Asahi Kasei wird im Zuge der laufenden Portfoliooptimierung die Produktion von Hexamethylendiamin (HMD) einstellen. Grundlage der Entscheidung war eine Bewertung der Marktdynamik, der Wettbewerbsfähigkeit und des künftigen Kapitalbedarfs. Die Produktionsbeendigung soll bis April 2027 vollständig umgesetzt werden. HMD und das Nebenprodukt Propionitril werden unter anderem für Polyamid 66 (PA66) und Hexamethylendiisocyanat (HDI) eingesetzt.

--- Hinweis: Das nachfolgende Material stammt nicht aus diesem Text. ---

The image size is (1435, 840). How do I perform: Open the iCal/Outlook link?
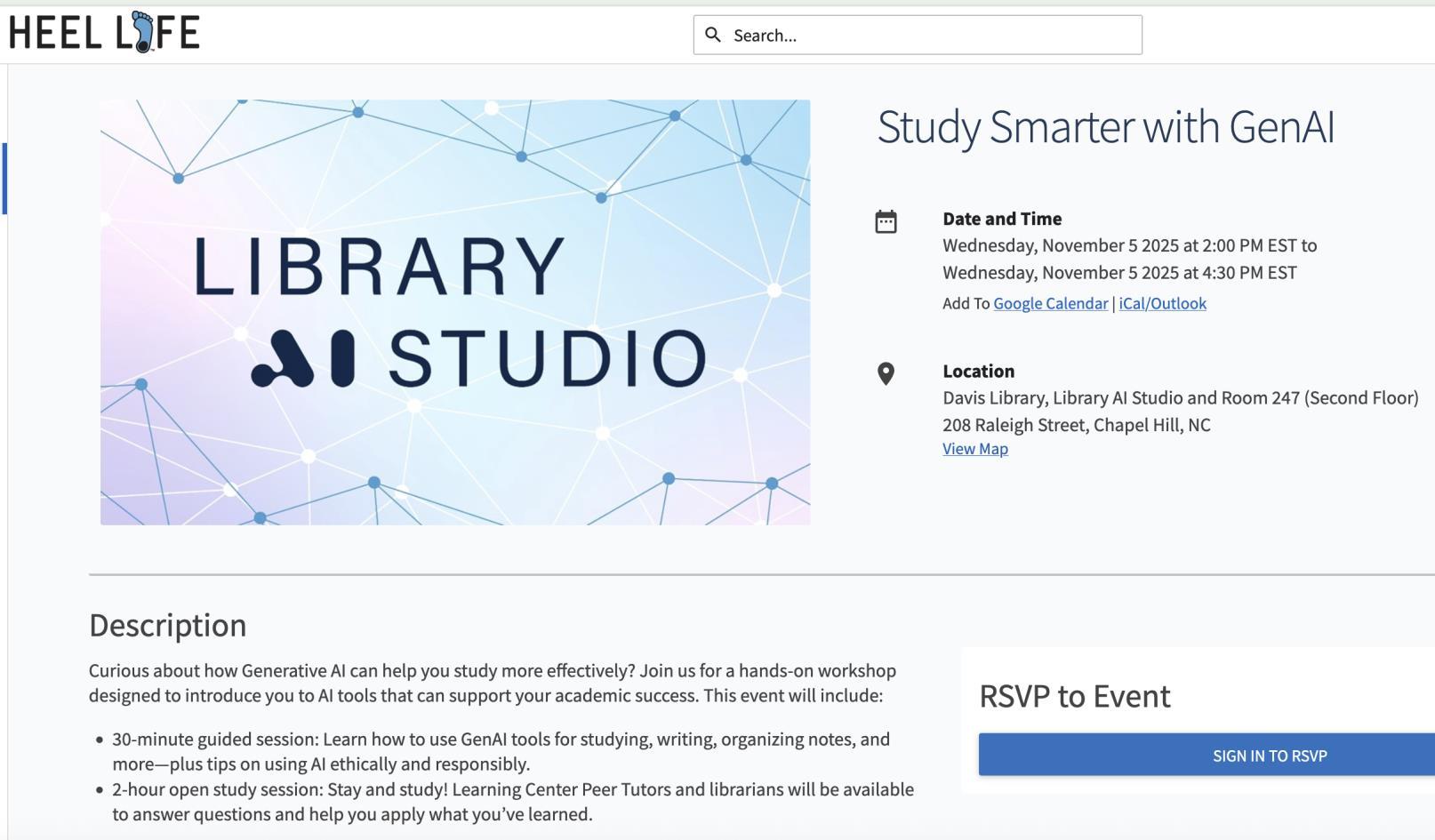pyautogui.click(x=1162, y=303)
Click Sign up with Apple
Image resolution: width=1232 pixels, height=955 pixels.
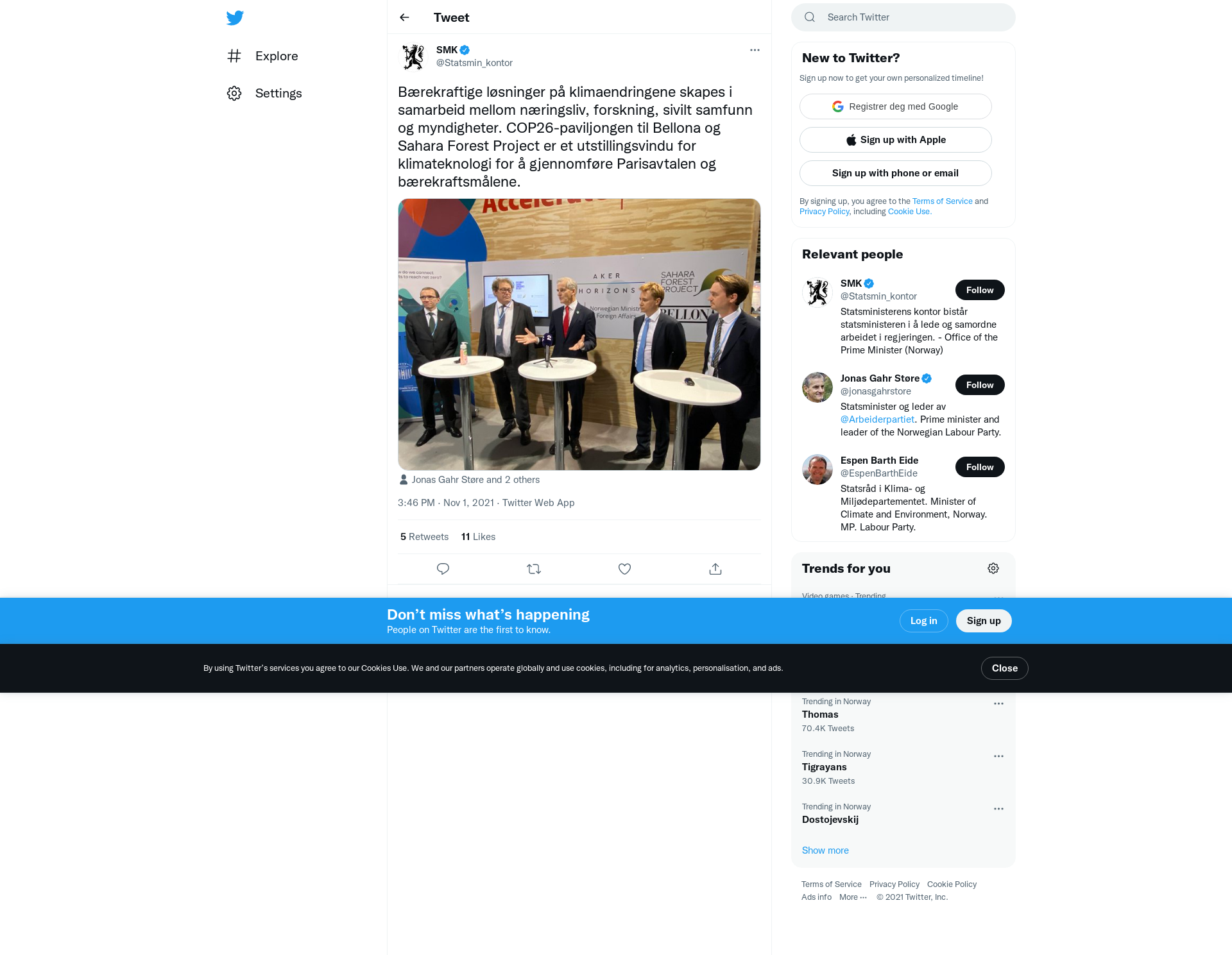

Fortführung der Produktion an anderen Standorten
Von der Maßnahme unberührt bleiben die Herstellung von PA66-Granulat und -Filamenten von Asahi Kasei in Nobeoka sowie die Produktion von HDI und dessen Derivaten in Hyuga. Beide Standorte liegen in der japanischen Präfektur Miyazaki. Die betroffenen Mitarbeitenden werden innerhalb des Unternehmens anderweitig eingesetzt. Auswirkungen auf die konsolidierte Ergebnisprognose erwartet das Unternehmen nicht.
Einbettung in den mittelfristigen Managementplan
Der Ausstieg aus der HMD-Produktion ist Teil des dreijährigen Managementplans „Trailblaze Together“, mit dem Asahi Kasei eine stärkere Kapitaleffizienz und eine Fokussierung auf strategische Wachstumsbereiche anstrebt. Dazu gehören Pharmazeutika, Intensivmedizin, Elektronikkomponenten und Materialien für die Halbleiterindustrie.
Weitere Schritte der Portfolioanpassung
In diesem Zusammenhang hat das Unternehmen bereits verschiedene Maßnahmen umgesetzt, darunter den Verkauf des Blei-Säure Batterieseparatorherstellers Daramic, den Ausstieg aus dem Geschäft mit Methylmethacrylat (MMA)-Monomeren sowie den Ausbau der Kapazitäten für photosensitive Polyimide. Die Maßnahmen sollen die Grundlage für das nachhaltige und profitable Wachstum stärken.